If rates continue to climb and insurers offer more limited coverage, however, cyber insurance might become more and more difficult for many companies to afford or obtain. Insurers are also getting more demanding in terms of how they want their clients to defend themselves.
“Organizations are facing increased scrutiny by cyber insurers during the underwriting process,” Norris said. “Companies that do not have basic cyber hygiene controls — things like multi-factor authentication, automatic software updates, and regular employee training — will face declinations by cyber insurers.”

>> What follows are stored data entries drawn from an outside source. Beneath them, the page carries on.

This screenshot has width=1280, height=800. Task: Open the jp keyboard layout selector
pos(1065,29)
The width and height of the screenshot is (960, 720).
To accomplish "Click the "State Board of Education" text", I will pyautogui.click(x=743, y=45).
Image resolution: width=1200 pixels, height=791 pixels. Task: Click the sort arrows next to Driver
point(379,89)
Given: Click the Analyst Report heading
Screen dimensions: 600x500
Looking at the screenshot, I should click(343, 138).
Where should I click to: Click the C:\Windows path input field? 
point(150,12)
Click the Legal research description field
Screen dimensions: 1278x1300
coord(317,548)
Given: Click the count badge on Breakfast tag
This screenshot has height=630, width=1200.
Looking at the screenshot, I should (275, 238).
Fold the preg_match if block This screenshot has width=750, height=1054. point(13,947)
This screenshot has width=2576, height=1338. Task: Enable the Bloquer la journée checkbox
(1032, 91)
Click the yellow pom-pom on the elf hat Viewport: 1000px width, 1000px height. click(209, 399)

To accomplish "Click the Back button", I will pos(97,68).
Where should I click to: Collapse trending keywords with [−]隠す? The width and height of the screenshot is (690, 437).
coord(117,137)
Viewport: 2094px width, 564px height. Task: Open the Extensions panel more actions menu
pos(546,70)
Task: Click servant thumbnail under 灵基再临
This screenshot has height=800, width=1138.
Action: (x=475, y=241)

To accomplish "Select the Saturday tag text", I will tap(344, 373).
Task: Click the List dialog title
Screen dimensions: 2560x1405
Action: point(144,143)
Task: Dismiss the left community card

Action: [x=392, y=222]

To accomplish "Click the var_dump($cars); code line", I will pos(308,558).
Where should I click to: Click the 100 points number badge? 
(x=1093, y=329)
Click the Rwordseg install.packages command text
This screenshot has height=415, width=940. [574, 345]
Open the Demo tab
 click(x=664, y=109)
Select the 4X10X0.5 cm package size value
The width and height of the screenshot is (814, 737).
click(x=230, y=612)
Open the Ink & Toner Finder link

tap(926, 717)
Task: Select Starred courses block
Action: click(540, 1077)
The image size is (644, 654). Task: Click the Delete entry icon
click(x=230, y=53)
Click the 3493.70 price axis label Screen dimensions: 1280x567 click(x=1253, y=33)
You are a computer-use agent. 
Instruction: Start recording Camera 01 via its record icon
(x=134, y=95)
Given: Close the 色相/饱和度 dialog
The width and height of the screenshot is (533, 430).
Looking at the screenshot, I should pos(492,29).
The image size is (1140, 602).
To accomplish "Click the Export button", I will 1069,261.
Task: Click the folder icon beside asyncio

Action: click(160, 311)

Rising premiums, driven by expected increased losses, and greater overall demand for cyber insurance is putting a strain on insurance capacity, Norris said, making it harder to find coverage. That’s true even for organizations with strong cyber security risk management plans, he said.
The repercussions could be significant for organizations that go without insurance.
“It’s possible that attacked entities — which could include critical services such as hospitals, financial services, and energy services — would suffer such large losses as to not be able to continue operating without cyber insurance,” Garcia-Diaz said
Lack of cyber insurance could also have broader impacts. For example, a catastrophic cyber attack against a critical infrastructure entity could have an enormous financial effect on multiple organizations, he says.
Organizations that decide they cannot afford cyber insurance “will be living with a potentially existential threat to their balance sheet,” Norris said. “Also, companies that go bare on cyber liability may see an impact on revenue, as customers and suppliers increasingly make cyber coverage a requirement of doing business.”